Rules & Regulations of the State of Tennessee
Title 1100 - Board of Paroles
Chapter 1100-01-01 - Conduct of Parole Proceedings
Section 1100-01-01-.14 - REVOCATION OF PAROLE
Universal Citation: TN Comp Rules and Regs 1100-01-01-.14
Current through September 24, 2024
(1) Parole Revocation.
(a) If a Probation/Parole Officer
having charge of an offender, has reasonable cause to believe that the offender
has violated one or more of the conditions of parole in an important respect,
such officer shall present such evidence to the Director or designee.
(b) This report shall be in written form, and
shall contain a listing of the violations alleged and the facts and
circumstances surrounding each violation.
(c) Upon receipt of a Probation/Parole
Officer's report alleging violation of parole, the Director or designee, may
issue a warrant for the retaking of the offender and his or her return to a
correctional institution in the State of Tennessee, if the Director or designee
determines parole has been violated in an important respect.

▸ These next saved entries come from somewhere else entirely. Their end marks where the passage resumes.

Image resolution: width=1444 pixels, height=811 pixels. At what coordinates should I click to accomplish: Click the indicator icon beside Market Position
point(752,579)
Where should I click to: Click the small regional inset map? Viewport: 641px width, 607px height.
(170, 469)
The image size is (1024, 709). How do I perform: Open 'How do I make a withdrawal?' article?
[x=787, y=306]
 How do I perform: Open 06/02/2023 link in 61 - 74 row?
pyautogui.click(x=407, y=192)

(d) Any officer authorized to serve criminal
process, or any peace officer to whom such warrant is delivered, shall execute
the warrant by taking the offender into custody.
(e) In those cases where the offender is
confined in another state pending new criminal charges, or is serving a
sentence in another state, the warrant may be placed there as a detainer. If it
becomes apparent that the Board cannot obtain physical custody of the offender
detained in another state, the Director or designee shall withdraw the warrant
and issue a letter of notification. The letter of notification shall consist of
a letter sent to the custodian of the offender being held in another
jurisdiction and shall inform such custodian that the named individual is an
alleged parole violator in the State of Tennessee.

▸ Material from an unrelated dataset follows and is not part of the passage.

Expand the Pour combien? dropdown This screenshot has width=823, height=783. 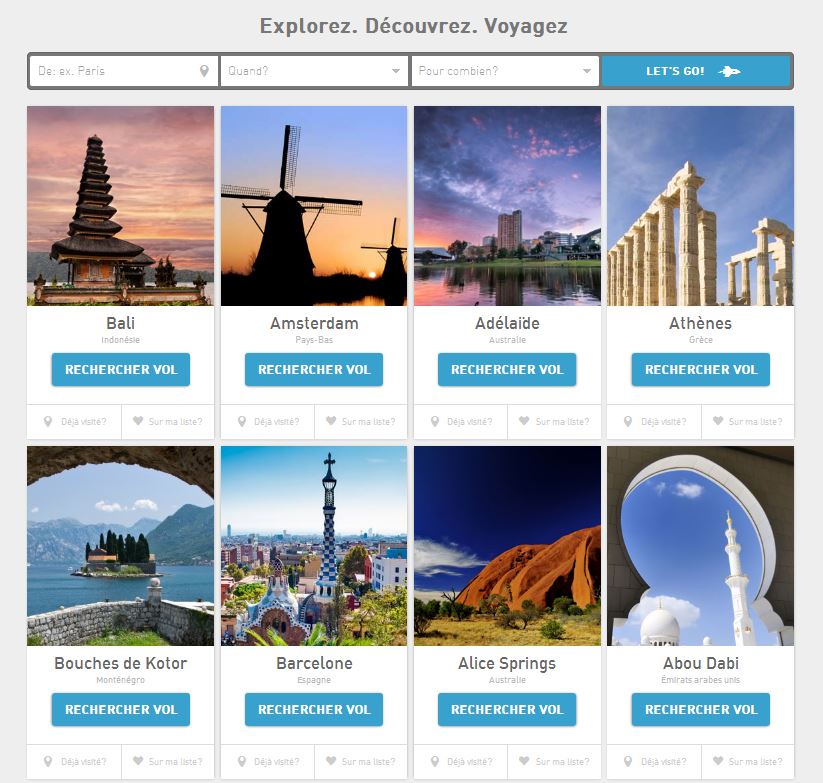[x=505, y=71]
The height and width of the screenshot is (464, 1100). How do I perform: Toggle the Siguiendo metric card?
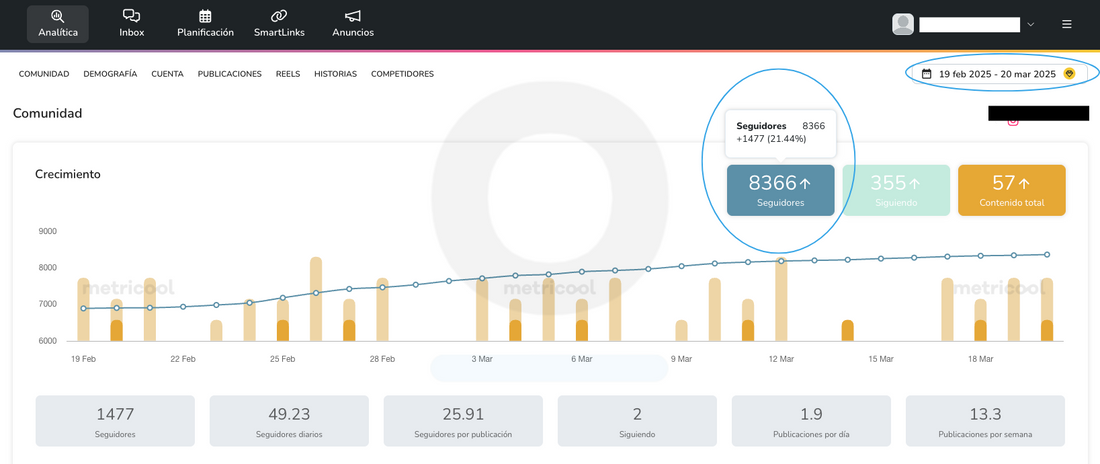895,190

(f) Such notification shall request that the
out-of-state custodian inform the Tennessee Director or designee of the release
of the named offender at least ninety (90) days prior to such release from the
out-of-state or foreign jurisdiction.
(g) Upon receipt of notification by the
custodian that an offender will be released, the Director or designee shall
reissue the warrant so that the offender may be returned to Tennessee by
execution of such warrant unless parole has expired.
(h) When an offender is returned to the
custody of Tennessee authorities from his or her confinement by an out-of-state
custodian, such offender shall be afforded prompt parole revocation
proceedings.
(i) Nothing in this
rule shall be construed to prevent the Director or designee from issuing a
letter of notification to the custodian of the offender in the first instance
in lieu of placing a warrant as a detainer.
(2) Preliminary Hearing.
(a) Upon execution of a warrant by the
Director, the offender shall be given adequate notice of the preliminary
hearing or revocation hearing. If a revocation hearing is held within fourteen
(14) days after the service of the warrant, a preliminary hearing is not
required.
(b) The notice shall
state the time and place of the hearing and shall inform the offender that at
the hearing he or she will be given the opportunity to present witnesses and
documentary evidence in his or her behalf, shall be allowed to cross-examine
any adverse witnesses in attendance, and that he or she has a limited right to
request legal representation.
(c)
Unless waived in writing or a revocation hearing is held within fourteen (14)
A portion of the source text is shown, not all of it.